Dataset entries

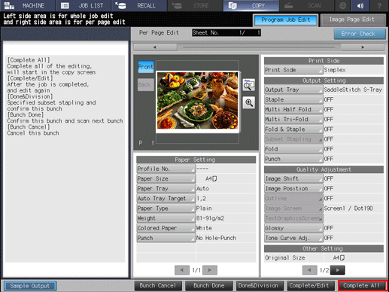Image resolution: width=389 pixels, height=292 pixels.
Task: Switch to the JOB LIST tab
Action: pos(84,5)
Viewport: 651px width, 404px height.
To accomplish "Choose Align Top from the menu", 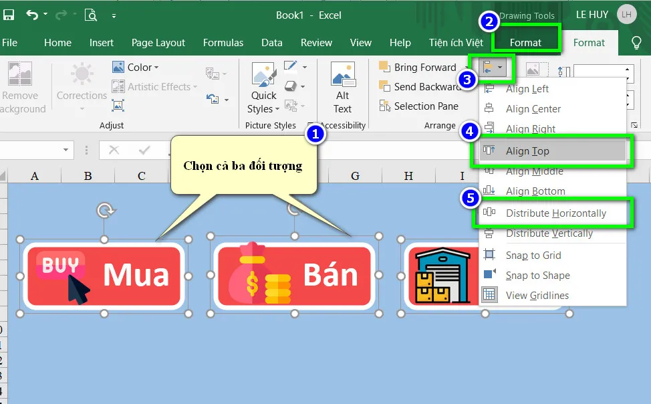I will 527,151.
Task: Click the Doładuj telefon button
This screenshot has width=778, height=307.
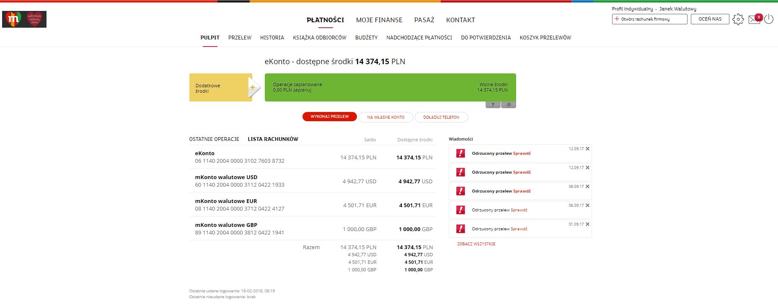Action: (x=441, y=117)
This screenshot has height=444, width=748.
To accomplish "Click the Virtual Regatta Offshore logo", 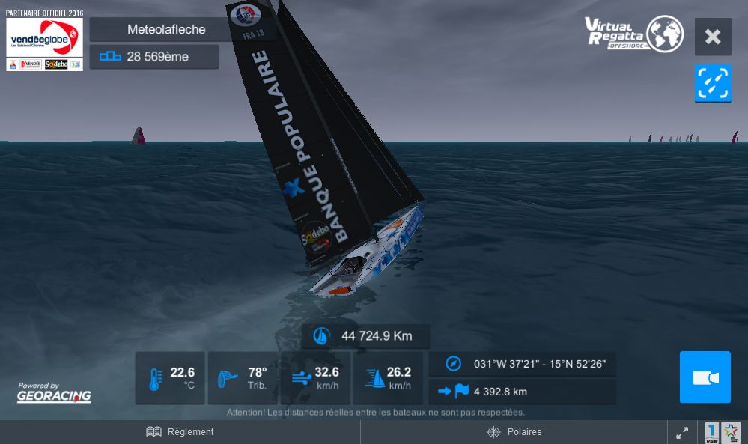I will [634, 34].
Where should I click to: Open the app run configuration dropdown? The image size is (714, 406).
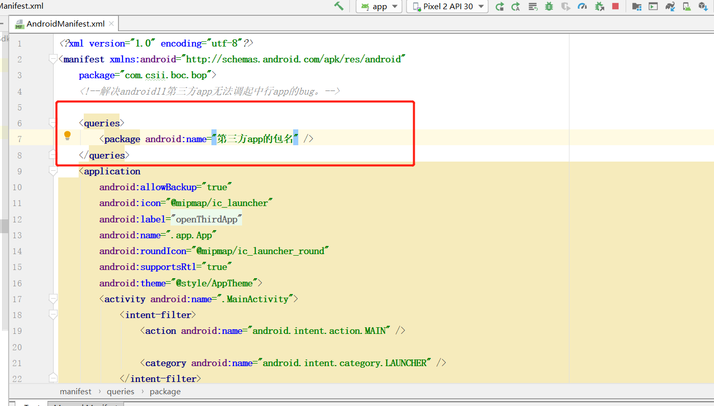378,7
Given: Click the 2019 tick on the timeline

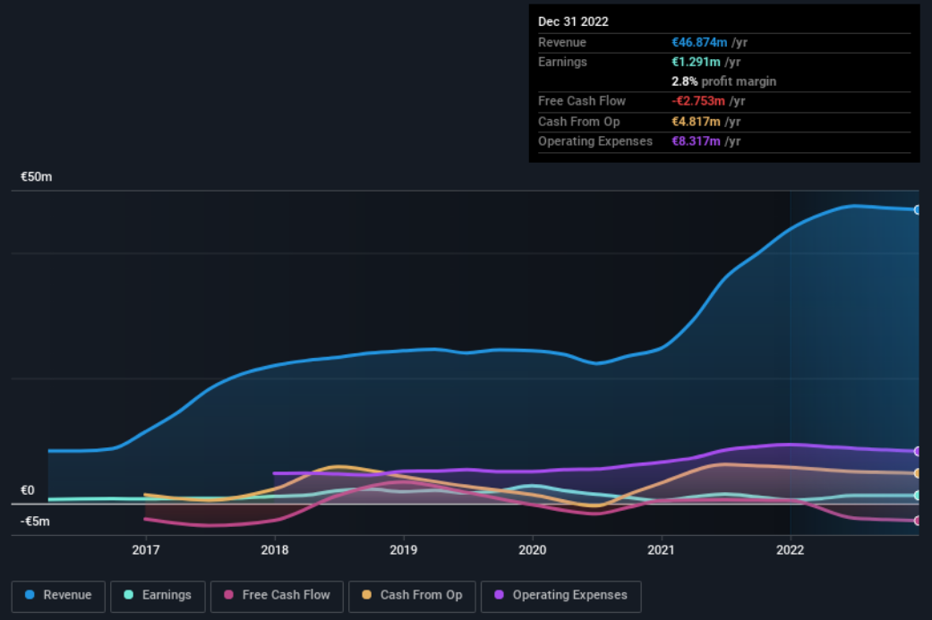Looking at the screenshot, I should 404,550.

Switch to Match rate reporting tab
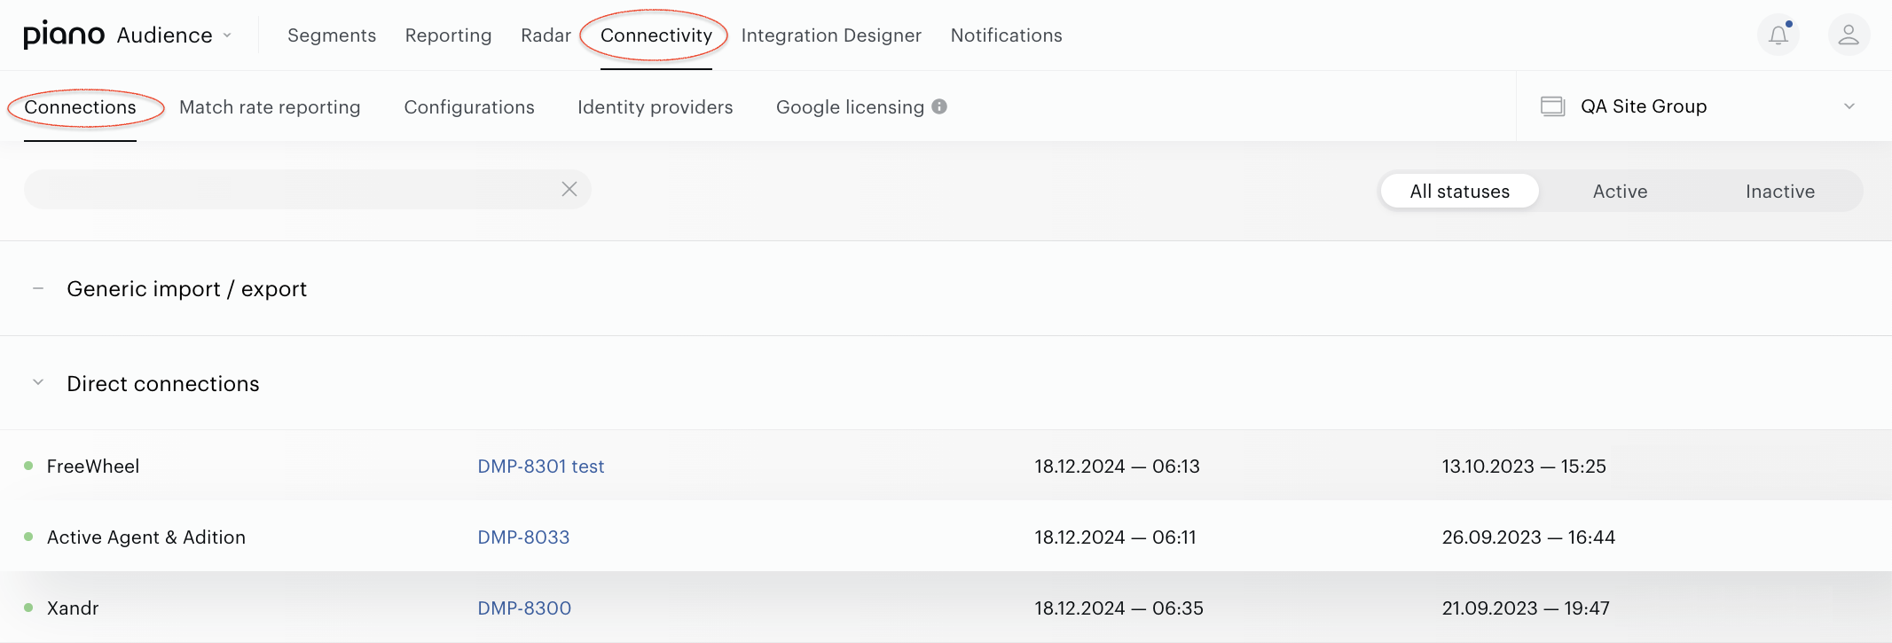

__WHAT IS EXPECTED__:
No pictures should appear in the copy. Print exactly the lines above from the line containing "Given: Click the 2019 tick on the timeline" through the last line of the data.

__SOLUTION__:
Given: Click the 2019 tick on the timeline

Looking at the screenshot, I should 404,550.

Switch to Match rate reporting tab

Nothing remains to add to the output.